Transcribe exactly the lines from the first line of the records through the line containing "You are a computer-use", and leave out every picture.

:: Record excerpts ::

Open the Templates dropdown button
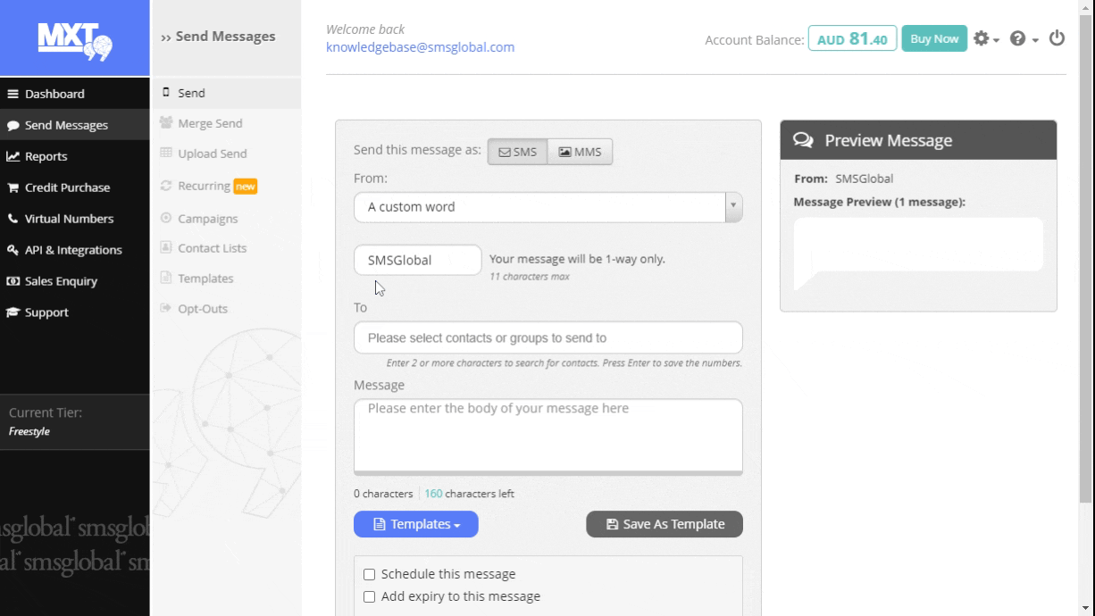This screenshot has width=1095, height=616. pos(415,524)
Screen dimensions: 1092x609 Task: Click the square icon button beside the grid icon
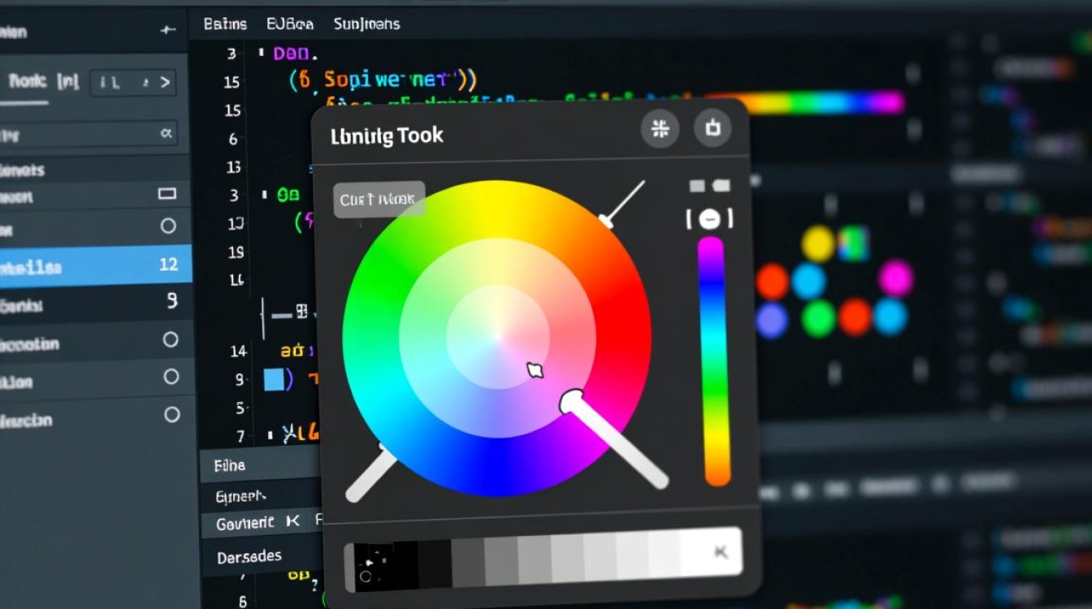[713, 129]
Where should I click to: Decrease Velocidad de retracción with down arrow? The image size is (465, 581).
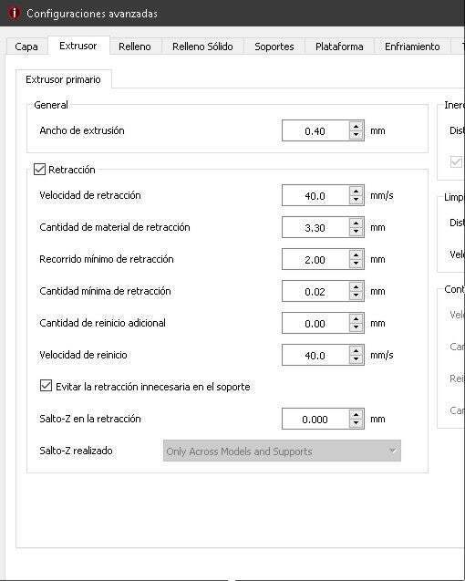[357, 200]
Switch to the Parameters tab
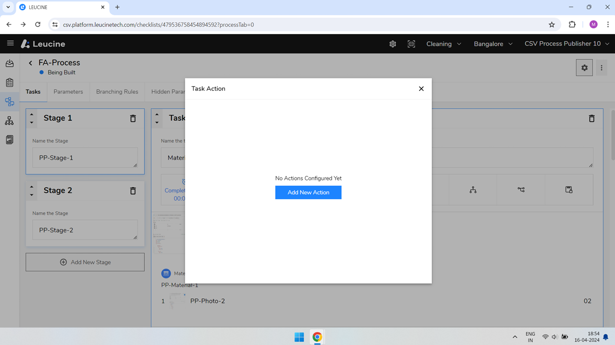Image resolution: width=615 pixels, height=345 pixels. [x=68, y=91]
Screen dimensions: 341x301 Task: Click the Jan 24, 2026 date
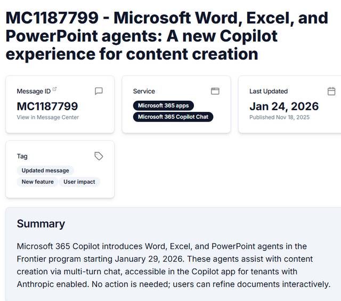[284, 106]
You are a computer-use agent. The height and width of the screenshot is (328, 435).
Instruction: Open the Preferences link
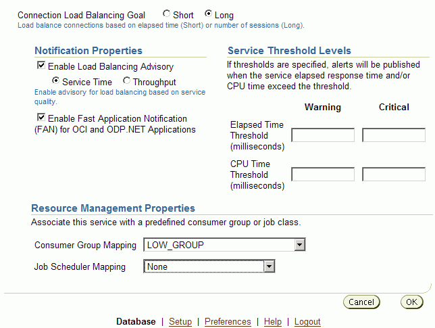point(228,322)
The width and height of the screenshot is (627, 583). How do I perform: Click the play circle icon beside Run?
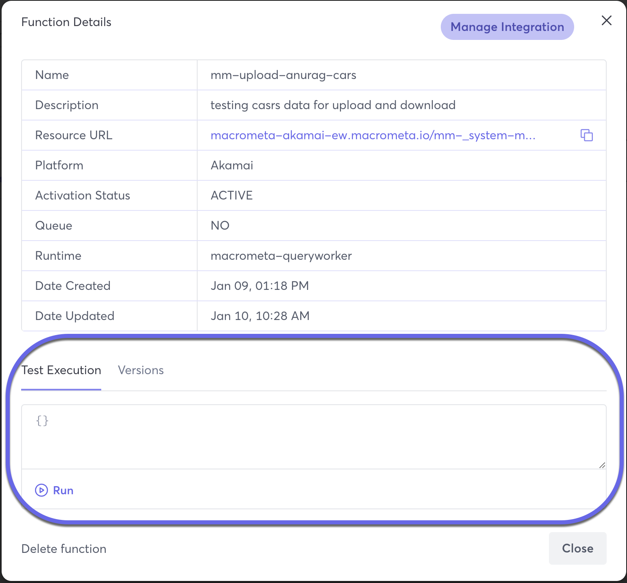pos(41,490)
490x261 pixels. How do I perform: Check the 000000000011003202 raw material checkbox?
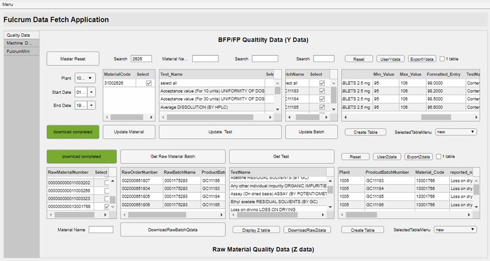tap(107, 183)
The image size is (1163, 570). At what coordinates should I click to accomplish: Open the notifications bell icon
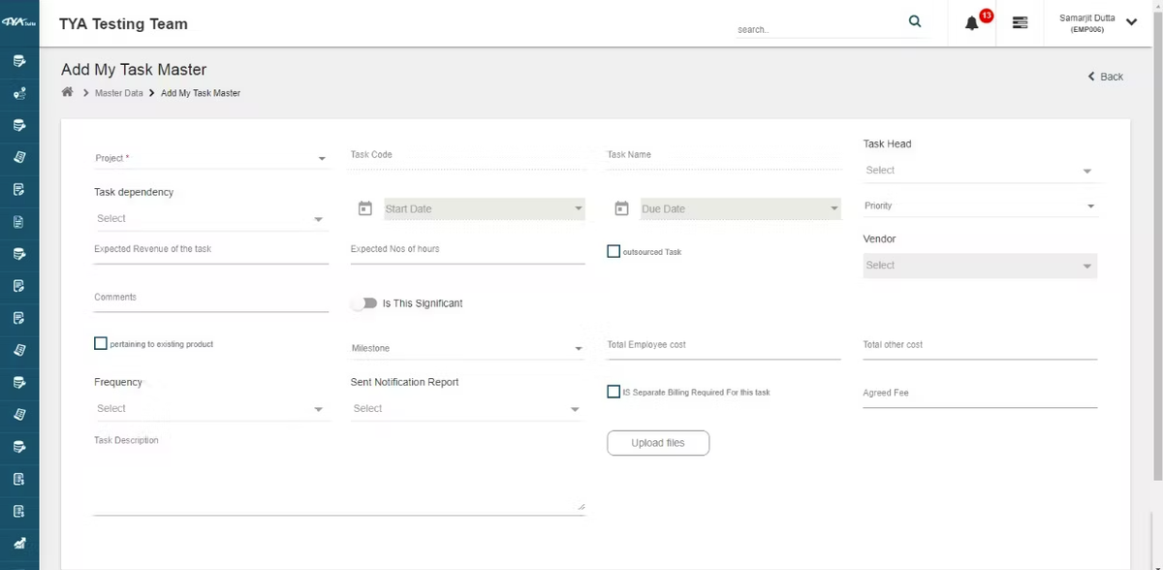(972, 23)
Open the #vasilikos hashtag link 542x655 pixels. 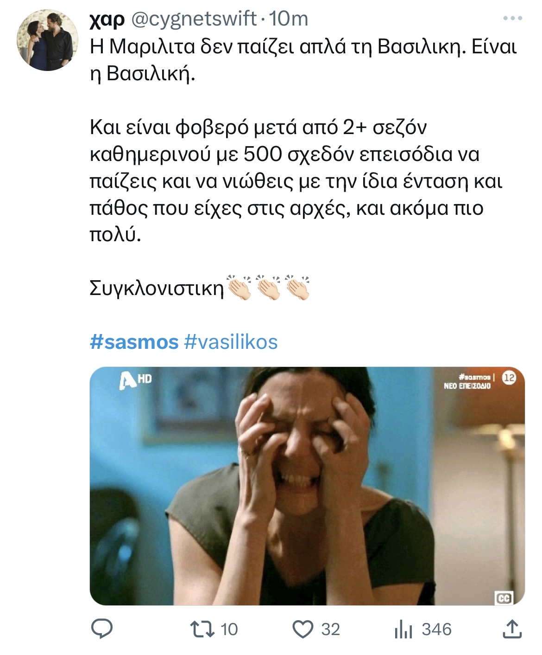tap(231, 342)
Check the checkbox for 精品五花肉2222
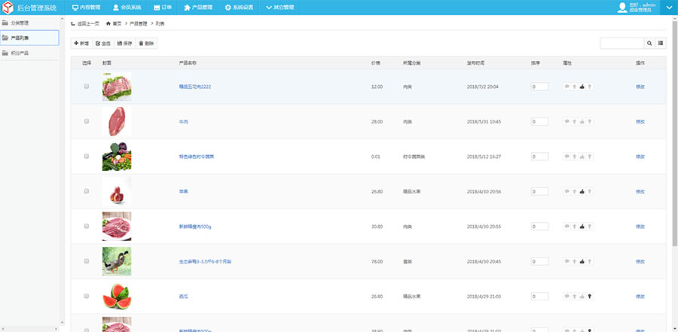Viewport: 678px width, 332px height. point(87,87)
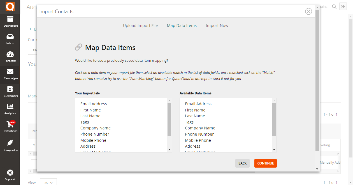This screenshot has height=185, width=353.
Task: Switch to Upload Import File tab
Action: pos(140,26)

:::

### Your response
Open the Templates dropdown button
This screenshot has width=1095, height=616. pos(415,524)
Screen dimensions: 1092x609 Task: Click the square icon button beside the grid icon
[713, 129]
Where should I click to: Decrease Velocidad de retracción with down arrow? The image size is (465, 581).
[357, 200]
Switch to the Parameters tab
Image resolution: width=615 pixels, height=345 pixels. [x=68, y=91]
Screen dimensions: 341x301 Task: Click the Jan 24, 2026 date
[284, 106]
You are a computer-use agent. The height and width of the screenshot is (328, 435).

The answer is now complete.